== 任务目标 ==
请将清单中从含有“Click the Install Location subheading”的那一行起，到含有“Action: (351, 797)”的那一行止（两端均包括在内）的各行原样照录。

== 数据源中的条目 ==
○ ○ ○
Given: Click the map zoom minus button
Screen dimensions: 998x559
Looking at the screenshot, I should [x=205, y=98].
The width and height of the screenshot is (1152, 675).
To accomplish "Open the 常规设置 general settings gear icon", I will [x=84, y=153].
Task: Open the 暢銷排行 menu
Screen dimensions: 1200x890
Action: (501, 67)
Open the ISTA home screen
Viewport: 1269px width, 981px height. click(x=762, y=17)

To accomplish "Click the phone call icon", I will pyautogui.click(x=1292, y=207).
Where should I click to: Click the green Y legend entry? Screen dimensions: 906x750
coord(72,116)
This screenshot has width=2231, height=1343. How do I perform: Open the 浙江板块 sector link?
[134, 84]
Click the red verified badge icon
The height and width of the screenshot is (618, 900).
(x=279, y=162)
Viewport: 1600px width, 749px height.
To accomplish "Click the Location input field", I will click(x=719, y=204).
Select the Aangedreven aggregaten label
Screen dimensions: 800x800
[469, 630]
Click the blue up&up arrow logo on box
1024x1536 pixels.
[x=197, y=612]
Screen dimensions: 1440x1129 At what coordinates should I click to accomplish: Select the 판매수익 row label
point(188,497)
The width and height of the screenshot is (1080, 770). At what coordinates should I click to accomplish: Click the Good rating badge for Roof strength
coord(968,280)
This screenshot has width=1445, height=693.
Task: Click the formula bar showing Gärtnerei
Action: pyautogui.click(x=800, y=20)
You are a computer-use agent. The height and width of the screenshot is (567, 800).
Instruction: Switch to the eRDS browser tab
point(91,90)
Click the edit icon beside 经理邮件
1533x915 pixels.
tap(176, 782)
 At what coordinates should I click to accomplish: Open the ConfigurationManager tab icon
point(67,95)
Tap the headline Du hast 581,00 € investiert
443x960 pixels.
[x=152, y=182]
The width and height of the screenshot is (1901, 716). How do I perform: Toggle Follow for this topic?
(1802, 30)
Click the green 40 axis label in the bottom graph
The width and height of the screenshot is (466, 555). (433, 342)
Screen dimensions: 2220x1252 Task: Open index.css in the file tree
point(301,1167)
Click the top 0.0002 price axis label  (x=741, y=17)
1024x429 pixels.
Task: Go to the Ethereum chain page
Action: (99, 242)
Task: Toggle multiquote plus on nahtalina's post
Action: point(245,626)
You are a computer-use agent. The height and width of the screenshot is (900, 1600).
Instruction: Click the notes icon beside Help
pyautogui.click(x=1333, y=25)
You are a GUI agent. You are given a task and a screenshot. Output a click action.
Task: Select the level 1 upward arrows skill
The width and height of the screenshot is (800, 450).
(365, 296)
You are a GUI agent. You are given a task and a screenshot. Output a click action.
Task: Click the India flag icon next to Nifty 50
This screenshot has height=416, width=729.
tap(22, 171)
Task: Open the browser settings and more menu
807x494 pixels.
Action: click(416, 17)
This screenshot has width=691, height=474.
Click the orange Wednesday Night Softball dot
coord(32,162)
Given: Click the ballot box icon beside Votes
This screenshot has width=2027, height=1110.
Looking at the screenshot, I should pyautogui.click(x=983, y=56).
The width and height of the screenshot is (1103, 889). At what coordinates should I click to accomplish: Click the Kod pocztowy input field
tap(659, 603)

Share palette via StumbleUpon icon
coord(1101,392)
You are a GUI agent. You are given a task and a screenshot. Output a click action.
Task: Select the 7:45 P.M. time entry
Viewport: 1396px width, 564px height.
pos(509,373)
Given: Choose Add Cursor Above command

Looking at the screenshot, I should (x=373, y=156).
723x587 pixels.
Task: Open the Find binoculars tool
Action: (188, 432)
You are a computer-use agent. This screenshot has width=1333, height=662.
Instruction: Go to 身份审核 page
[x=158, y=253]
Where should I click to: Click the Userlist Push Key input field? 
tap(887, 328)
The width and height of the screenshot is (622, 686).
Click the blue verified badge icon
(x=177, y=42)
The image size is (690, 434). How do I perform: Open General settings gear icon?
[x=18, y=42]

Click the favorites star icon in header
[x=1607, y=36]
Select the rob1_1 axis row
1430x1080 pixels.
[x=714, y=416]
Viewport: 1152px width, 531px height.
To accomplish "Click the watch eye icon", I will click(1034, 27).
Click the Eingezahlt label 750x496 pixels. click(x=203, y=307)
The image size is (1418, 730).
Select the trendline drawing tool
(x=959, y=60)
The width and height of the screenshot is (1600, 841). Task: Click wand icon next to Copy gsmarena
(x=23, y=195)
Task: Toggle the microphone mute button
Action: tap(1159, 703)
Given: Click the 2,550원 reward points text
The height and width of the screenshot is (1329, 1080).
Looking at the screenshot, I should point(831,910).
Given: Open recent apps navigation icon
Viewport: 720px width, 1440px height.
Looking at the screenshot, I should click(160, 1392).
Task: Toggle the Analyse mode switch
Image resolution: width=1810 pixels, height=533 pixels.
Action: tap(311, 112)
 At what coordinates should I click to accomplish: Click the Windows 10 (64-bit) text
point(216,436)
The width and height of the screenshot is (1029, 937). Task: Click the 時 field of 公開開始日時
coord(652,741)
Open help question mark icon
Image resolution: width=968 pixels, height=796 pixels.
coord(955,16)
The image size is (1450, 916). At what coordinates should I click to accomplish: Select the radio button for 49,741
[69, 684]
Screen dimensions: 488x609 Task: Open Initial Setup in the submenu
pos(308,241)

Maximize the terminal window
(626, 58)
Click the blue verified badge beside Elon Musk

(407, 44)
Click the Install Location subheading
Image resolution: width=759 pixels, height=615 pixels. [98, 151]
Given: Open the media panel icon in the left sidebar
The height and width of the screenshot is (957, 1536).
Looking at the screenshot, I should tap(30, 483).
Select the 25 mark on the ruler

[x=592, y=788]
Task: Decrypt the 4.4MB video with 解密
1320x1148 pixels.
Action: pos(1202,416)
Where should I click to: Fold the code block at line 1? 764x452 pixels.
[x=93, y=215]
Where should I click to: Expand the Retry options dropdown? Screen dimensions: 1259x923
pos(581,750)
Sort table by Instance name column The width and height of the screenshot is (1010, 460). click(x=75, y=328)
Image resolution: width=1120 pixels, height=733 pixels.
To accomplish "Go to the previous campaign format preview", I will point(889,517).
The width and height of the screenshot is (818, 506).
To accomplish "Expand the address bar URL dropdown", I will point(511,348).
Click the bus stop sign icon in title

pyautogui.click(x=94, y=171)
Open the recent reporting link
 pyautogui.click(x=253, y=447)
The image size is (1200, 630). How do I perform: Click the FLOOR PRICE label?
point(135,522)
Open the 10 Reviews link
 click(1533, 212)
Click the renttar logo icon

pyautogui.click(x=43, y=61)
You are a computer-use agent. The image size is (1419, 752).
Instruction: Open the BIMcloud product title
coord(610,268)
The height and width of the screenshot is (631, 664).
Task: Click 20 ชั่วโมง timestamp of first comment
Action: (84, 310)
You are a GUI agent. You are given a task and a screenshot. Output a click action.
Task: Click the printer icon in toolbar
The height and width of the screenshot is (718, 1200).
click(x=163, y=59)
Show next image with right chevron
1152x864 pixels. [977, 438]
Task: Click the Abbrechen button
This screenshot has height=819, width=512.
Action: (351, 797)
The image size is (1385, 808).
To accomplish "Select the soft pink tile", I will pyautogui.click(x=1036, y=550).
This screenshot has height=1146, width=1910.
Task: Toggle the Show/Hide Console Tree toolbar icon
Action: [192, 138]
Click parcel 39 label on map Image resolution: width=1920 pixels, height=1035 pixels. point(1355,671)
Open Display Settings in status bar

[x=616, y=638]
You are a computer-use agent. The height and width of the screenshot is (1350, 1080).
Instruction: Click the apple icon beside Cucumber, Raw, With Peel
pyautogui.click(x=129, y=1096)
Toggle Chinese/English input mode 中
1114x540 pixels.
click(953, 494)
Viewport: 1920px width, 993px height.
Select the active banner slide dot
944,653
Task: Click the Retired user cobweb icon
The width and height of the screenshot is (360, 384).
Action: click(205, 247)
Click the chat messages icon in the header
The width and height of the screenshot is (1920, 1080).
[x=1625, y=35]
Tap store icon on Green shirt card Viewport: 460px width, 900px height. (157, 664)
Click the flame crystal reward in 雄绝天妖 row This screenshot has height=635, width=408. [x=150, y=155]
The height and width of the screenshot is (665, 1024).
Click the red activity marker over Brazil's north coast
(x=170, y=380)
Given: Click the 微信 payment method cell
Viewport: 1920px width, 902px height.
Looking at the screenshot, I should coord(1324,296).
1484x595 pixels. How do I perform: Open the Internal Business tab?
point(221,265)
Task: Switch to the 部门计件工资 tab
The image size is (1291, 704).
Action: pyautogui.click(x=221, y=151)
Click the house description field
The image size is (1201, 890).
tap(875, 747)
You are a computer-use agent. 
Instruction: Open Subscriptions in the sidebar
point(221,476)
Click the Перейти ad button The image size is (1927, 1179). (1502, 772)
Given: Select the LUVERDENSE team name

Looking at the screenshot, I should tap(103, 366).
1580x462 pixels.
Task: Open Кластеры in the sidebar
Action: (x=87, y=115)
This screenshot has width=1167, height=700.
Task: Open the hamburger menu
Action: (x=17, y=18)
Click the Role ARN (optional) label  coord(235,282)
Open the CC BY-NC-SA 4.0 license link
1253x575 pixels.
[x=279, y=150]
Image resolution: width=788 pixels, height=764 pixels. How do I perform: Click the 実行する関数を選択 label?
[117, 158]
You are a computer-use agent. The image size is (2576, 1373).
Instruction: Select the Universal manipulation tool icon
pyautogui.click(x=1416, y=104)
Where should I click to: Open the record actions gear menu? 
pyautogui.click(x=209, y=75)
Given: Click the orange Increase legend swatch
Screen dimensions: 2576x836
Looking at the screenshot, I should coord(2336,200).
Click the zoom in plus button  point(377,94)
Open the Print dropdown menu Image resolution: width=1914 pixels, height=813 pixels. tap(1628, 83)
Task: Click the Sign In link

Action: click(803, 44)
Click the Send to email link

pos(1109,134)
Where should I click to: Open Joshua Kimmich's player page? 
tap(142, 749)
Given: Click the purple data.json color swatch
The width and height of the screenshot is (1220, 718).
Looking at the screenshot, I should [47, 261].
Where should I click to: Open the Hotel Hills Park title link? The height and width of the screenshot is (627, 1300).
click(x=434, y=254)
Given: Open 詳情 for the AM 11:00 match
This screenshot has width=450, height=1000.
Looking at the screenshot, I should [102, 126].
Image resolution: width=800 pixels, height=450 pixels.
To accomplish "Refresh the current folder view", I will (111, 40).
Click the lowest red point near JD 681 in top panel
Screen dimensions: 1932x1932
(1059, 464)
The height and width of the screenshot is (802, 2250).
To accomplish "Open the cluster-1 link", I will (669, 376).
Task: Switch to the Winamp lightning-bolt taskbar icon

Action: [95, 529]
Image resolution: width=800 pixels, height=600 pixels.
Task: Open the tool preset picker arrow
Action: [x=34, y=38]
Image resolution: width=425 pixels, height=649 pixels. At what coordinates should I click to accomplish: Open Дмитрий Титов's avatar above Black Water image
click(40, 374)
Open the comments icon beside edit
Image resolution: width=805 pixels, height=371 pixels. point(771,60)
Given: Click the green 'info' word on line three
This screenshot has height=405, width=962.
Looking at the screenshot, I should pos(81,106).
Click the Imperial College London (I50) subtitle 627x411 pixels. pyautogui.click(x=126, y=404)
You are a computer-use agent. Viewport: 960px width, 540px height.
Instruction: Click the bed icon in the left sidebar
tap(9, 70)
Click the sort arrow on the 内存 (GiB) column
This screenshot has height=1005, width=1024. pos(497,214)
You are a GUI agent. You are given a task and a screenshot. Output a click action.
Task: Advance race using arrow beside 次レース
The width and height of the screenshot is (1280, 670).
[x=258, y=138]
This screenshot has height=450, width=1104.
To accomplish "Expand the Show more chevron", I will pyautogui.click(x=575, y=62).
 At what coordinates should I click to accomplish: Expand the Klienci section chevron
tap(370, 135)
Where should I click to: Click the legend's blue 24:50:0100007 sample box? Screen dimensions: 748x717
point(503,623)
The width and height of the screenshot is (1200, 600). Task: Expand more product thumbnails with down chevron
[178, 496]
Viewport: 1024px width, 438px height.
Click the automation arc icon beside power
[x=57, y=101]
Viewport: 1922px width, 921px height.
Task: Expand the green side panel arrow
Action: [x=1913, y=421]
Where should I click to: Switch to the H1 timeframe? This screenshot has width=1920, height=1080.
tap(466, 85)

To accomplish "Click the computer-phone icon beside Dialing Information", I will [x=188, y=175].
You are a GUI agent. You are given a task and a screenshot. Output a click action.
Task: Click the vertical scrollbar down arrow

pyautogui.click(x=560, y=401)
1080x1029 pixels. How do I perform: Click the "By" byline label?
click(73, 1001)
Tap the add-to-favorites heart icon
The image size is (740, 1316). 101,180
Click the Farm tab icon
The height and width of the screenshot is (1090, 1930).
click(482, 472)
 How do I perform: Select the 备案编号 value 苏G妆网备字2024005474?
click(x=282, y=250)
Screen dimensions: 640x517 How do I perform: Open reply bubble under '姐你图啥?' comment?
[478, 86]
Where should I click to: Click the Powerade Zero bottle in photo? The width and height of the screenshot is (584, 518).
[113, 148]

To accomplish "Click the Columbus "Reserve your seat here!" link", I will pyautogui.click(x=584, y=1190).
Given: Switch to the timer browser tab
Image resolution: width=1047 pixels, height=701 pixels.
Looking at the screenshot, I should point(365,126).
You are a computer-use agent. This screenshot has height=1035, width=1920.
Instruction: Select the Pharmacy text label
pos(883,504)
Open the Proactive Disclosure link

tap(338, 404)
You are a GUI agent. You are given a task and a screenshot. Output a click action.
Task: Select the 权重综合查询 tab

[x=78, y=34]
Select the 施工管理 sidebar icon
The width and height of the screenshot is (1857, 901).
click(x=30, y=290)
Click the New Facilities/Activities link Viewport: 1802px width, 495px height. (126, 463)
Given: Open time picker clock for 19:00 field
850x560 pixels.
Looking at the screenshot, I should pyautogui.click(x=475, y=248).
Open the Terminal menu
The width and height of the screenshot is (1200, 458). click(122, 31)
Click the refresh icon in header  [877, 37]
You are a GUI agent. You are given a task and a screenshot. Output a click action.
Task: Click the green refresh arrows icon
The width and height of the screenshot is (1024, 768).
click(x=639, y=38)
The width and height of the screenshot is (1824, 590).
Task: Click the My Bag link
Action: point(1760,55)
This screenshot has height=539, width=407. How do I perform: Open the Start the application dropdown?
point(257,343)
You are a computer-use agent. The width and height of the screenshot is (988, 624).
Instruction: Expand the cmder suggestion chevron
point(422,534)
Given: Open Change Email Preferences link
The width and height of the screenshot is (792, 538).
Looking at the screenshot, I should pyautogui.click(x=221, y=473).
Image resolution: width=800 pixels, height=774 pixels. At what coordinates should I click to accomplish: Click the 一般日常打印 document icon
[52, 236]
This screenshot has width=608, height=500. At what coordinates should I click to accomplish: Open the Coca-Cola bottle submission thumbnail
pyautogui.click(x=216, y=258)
○ ○ ○
== 参考答案 ==
Click the Install Location subheading
Image resolution: width=759 pixels, height=615 pixels. [98, 151]
Given: Open the media panel icon in the left sidebar
The height and width of the screenshot is (957, 1536).
Looking at the screenshot, I should tap(30, 483).
Select the 25 mark on the ruler

[x=592, y=788]
Task: Decrypt the 4.4MB video with 解密
1320x1148 pixels.
Action: pos(1202,416)
Where should I click to: Fold the code block at line 1? 764x452 pixels.
[x=93, y=215]
Where should I click to: Expand the Retry options dropdown? Screen dimensions: 1259x923
pos(581,750)
Sort table by Instance name column The width and height of the screenshot is (1010, 460). click(x=75, y=328)
Image resolution: width=1120 pixels, height=733 pixels.
To accomplish "Go to the previous campaign format preview", I will point(889,517).
The width and height of the screenshot is (818, 506).
To accomplish "Expand the address bar URL dropdown", I will point(511,348).
Click the bus stop sign icon in title

pyautogui.click(x=94, y=171)
Open the recent reporting link
 pyautogui.click(x=253, y=447)
The image size is (1200, 630). How do I perform: Click the FLOOR PRICE label?
point(135,522)
Open the 10 Reviews link
 click(1533, 212)
Click the renttar logo icon

pyautogui.click(x=43, y=61)
You are a computer-use agent. The image size is (1419, 752).
Instruction: Open the BIMcloud product title
coord(610,268)
The height and width of the screenshot is (631, 664).
Task: Click 20 ชั่วโมง timestamp of first comment
Action: (84, 310)
You are a GUI agent. You are given a task and a screenshot. Output a click action.
Task: Click the printer icon in toolbar
The height and width of the screenshot is (718, 1200).
click(x=163, y=59)
Show next image with right chevron
1152x864 pixels. [977, 438]
Task: Click the Abbrechen button
This screenshot has height=819, width=512.
Action: (351, 797)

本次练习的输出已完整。